The 17th Annual APGRD / Royal Holloway, University of London, Joint Postgraduate Symposium on the theory and practice of Ancient Drama will take place on Monday 26 June (at the Ioannou Centre, University of Oxford) and Tuesday 27 June (at Royal Holloway, Egham). This year’s theme is: ‘movement and limits in the theory and practice of ancient drama’.
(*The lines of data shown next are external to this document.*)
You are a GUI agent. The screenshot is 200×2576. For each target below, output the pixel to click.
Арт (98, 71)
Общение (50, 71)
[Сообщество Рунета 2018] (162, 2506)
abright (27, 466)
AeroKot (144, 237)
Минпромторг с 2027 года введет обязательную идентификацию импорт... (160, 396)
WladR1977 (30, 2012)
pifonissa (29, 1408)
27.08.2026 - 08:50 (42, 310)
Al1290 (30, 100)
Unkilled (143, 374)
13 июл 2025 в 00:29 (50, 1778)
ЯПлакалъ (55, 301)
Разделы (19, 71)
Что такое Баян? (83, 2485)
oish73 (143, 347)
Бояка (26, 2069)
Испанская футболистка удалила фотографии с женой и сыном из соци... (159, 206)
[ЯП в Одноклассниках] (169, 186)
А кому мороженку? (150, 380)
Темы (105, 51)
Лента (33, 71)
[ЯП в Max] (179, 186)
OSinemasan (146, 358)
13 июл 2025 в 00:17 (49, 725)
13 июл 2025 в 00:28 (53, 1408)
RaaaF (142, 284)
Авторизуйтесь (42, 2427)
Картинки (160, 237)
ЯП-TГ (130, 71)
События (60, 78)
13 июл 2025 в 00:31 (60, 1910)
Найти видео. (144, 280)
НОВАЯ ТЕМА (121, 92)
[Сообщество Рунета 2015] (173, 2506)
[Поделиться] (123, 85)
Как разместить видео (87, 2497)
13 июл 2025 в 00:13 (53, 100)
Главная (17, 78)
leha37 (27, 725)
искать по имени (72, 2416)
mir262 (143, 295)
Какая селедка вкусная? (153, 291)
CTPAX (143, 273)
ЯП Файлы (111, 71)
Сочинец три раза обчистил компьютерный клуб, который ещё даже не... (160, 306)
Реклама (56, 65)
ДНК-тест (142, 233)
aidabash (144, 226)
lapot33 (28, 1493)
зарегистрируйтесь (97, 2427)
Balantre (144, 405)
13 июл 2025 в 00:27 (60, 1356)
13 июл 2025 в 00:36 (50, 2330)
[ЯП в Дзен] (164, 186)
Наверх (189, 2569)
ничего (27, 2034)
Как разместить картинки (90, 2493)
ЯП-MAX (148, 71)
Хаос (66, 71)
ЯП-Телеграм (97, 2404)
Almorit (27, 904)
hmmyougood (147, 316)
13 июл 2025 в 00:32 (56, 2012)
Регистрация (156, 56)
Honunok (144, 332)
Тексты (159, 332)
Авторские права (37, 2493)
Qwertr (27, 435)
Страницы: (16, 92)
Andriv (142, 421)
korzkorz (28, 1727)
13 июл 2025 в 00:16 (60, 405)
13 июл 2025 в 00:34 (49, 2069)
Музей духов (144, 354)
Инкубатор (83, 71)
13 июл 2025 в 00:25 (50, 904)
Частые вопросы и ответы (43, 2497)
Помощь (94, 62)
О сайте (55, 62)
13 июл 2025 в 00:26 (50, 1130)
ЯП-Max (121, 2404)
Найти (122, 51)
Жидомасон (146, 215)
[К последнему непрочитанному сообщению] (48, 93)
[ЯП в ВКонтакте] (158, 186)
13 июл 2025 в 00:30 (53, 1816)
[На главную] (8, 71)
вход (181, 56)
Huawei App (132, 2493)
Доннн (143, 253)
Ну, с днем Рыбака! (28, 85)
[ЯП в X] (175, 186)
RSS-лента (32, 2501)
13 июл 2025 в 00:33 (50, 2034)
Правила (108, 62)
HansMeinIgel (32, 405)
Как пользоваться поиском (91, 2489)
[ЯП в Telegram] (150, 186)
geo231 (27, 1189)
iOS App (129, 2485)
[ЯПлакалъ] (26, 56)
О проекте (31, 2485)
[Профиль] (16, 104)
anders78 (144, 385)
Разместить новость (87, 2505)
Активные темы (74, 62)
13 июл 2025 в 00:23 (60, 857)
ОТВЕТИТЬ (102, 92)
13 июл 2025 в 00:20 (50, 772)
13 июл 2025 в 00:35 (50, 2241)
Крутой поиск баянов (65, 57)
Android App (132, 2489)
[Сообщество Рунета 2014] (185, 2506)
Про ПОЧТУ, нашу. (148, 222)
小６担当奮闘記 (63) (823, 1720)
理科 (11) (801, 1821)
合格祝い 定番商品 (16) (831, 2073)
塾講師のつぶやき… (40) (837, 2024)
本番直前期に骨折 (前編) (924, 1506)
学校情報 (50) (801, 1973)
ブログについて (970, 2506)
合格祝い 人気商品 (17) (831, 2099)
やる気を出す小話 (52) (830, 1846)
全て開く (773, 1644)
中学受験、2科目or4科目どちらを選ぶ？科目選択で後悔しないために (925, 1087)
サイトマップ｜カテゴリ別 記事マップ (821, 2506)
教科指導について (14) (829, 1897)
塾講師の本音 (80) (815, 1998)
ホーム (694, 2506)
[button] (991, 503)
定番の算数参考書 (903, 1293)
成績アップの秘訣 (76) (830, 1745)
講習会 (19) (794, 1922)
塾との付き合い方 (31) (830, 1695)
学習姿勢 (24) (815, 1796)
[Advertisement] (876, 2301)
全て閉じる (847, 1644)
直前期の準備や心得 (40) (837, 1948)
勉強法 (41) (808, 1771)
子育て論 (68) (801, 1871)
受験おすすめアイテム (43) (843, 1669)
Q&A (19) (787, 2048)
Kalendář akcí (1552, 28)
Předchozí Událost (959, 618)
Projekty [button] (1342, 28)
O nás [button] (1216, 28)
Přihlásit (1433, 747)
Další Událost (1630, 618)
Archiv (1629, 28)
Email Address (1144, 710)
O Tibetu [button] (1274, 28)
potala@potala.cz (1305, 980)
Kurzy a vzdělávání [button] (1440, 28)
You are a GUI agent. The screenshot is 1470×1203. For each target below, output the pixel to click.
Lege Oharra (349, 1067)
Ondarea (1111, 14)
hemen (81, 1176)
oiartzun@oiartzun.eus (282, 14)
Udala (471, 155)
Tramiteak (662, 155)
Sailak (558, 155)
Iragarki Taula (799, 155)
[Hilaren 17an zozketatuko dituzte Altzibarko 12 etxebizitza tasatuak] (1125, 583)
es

All are welcome and no booking or registration is required.

About the symposium

Our annual Symposium focuses on the reception of Greek and Roman tragedy and comedy, exploring the afterlife of these ancient dramatic texts through re-workings by both writers and practitioners across all genres and periods. This year’s theme is a timely response to the current surge of scholarly interest in mass geopolitical movement and national boundaries, in corporeality and formal conventions. Speakers from a number of countries will give papers on the reception of Greek and Roman drama. This year’s guest respondent will be Dr Helen Slaney (Roehampton University). Among those present at this year’s symposium will be Prof. Fiona Macintosh and Prof. Oliver Taplin.

Day one of the symposium will include a dance performance by Marie-Louise Crawley (APGRD Artist in Residence) in the Ashmolean Museum, at 11am.  It will conclude at 6pm with a free public lecture by Isabelle Torrance (Aarhus) on (Im)/mobility in Tom Paulin's Seize the Fire.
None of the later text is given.